• ASSIGNMENT:
Would you please return the lines of the material that contain the word "element"?

(DATA UNDER STUDY Opens)

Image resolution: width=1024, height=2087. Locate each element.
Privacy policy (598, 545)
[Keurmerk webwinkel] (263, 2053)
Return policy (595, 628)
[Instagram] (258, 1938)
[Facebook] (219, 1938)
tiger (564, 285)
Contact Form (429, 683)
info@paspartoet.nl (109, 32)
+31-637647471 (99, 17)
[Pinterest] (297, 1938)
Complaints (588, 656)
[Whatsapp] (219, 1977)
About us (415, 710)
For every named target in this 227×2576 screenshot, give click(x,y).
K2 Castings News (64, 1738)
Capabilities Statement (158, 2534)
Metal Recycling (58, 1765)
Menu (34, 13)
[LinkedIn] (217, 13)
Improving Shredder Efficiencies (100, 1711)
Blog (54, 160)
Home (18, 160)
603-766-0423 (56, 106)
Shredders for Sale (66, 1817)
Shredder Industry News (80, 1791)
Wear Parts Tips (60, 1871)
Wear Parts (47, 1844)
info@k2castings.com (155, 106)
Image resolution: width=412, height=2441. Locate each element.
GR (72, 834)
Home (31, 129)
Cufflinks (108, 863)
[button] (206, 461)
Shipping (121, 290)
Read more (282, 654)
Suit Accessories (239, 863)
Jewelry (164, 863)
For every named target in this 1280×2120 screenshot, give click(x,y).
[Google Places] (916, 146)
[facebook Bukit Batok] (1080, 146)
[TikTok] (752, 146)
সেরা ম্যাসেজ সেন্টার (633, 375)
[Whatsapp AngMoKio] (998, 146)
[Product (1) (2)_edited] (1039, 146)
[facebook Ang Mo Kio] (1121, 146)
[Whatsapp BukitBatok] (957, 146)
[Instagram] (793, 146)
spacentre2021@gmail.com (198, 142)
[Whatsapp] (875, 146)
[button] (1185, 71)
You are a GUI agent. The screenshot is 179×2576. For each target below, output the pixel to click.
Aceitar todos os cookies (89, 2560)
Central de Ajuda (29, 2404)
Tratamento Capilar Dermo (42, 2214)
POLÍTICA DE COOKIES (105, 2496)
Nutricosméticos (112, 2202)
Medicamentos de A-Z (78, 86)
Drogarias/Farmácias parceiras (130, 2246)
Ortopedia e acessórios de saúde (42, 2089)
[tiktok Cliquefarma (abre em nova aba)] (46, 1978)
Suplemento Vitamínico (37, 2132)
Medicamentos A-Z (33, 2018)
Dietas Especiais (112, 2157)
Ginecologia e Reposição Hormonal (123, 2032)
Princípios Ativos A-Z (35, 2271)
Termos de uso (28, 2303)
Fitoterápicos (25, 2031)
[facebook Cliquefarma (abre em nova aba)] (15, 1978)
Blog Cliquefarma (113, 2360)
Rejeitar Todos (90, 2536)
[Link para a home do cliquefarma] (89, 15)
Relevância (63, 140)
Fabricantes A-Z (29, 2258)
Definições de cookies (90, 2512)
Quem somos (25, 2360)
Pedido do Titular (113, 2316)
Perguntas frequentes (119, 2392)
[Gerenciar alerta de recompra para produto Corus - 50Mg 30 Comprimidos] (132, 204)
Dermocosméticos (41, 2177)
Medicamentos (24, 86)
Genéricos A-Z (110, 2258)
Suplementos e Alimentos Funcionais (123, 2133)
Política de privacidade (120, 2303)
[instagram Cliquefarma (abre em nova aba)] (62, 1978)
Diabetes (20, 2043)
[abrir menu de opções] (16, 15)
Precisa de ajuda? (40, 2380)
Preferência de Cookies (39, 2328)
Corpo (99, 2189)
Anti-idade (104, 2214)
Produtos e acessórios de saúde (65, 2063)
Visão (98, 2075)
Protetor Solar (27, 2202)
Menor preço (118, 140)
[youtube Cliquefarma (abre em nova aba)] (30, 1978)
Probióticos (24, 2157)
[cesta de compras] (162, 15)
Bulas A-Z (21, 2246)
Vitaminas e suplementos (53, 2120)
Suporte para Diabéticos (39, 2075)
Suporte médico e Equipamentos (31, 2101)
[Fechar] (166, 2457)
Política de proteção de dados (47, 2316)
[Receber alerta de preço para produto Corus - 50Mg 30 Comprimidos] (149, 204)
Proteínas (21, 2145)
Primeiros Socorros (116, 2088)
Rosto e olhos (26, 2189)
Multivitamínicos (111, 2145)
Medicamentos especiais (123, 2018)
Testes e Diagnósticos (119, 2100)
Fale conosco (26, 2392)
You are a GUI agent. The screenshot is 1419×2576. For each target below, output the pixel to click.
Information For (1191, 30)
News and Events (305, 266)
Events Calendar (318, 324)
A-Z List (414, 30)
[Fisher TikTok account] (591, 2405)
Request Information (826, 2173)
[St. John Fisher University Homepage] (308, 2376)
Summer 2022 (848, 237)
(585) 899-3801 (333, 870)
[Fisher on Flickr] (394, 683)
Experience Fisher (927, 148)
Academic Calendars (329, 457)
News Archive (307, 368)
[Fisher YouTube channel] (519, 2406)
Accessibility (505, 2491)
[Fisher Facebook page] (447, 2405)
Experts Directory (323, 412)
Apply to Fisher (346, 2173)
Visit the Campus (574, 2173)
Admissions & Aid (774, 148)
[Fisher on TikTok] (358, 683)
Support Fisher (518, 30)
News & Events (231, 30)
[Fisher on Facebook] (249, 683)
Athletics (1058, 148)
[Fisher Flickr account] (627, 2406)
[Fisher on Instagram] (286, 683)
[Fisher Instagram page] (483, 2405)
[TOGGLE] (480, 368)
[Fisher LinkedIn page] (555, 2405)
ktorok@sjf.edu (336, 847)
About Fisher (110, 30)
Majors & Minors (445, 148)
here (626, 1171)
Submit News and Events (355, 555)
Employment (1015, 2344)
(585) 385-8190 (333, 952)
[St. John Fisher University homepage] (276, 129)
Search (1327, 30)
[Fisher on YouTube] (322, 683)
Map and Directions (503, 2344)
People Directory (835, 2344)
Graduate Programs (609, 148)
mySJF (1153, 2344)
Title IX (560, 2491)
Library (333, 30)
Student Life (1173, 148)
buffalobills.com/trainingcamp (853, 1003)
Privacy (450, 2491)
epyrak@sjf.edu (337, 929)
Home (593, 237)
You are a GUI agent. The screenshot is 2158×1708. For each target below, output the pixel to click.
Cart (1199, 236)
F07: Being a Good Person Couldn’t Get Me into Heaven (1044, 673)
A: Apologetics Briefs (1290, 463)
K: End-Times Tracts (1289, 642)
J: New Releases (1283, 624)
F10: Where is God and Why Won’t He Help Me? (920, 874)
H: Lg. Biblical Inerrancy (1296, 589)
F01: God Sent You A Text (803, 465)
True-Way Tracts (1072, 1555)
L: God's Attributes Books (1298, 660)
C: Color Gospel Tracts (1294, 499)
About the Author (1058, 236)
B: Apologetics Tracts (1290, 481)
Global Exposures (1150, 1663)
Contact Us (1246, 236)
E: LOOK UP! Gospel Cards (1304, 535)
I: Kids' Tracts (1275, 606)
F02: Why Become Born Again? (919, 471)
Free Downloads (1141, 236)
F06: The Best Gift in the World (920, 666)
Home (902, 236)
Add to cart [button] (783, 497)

(DATA UNDER STUDY Closes)

• EXPECTED OUTPUT:
Image resolution: width=1024, height=2087. Locate each element.
Image resolution: width=412, height=2441. Locate each element.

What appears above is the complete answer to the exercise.